One thought on “The recent election

  1. Remember, when you told me the polls predicted an NDP landslide, and I said, “But you should still vote anyway, just in case”?

    That’s an interesting thought about the reason for all these violent events being a growing sense of powerlessness. My only working theory so far—besides the obvious, face-value explanation that it’s random—was something to do with gun control (false flag, like you said the other night).

    In the past, the one percent knew perfectly well that revolution was a possibility. As my father pointed out, things like welfare, health care, and the minimum wage are actually there to protect the elite by making sure the rest of us never get so desparate that we have nothing to lose.

    But as technology goes from fists to swords to guns to bombs to who knows what they have now, the elite feel less and less concerned about being outnumbered by the people whose lives they affect.

    They also get greedier and more careless the longer they go without a revolution, as has happened in history. But this is not history; we’re living in the future. I worry about things like automated checkpoints that track your vehicle and toll you, limiting freedom of movement for poor people; or less-than-lethal weapons that make crowd control too easy for the elites and their guards, in spite of the fact that they’re in the minority.

    One way to get change without bloody revolution is for a system that’s for the people to grow up alongside the existing system, making the old system have to mimic the new system to hold onto its market share. That takes a lot of work, but the current young generation seems like it’s up for that kind of challenge.

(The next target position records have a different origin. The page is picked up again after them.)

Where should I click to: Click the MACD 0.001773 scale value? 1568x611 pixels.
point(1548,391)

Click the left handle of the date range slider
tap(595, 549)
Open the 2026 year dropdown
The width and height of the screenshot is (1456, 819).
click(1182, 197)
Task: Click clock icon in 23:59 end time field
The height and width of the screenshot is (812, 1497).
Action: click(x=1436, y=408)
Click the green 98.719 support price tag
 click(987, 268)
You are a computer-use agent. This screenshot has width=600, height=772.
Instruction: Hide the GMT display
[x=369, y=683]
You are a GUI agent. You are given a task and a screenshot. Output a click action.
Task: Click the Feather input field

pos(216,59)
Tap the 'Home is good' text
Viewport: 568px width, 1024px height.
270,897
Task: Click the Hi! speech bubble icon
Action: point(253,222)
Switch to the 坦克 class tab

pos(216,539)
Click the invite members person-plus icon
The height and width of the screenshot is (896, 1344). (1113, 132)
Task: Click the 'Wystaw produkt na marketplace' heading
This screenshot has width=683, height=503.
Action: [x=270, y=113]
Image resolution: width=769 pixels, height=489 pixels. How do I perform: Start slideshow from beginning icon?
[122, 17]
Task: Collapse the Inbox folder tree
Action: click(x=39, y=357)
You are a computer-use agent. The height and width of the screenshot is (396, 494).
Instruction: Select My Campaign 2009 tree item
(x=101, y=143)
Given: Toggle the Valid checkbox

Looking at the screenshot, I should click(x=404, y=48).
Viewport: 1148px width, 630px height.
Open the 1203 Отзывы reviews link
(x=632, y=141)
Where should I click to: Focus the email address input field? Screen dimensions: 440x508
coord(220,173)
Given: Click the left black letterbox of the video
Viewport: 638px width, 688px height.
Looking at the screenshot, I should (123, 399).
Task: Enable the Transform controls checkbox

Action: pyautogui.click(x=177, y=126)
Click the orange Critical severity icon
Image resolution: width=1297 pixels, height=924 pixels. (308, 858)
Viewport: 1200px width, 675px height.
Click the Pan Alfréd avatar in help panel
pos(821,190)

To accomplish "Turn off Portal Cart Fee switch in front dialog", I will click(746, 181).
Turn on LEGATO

    The other thing that gives me hope is that I feel like people are waking up, and that awakened people are a threat to tyranny in and of themselves, even if they have no clear way to fight back just yet. It takes a lot to shock the sheople out of their cud-chewing complacency. When things aren’t bad enough yet, society doesn’t listen to the people who can see what’s coming. In fits and starts, though, awareness is going viral, and the average person is more plugged-in than they were 30 years ago.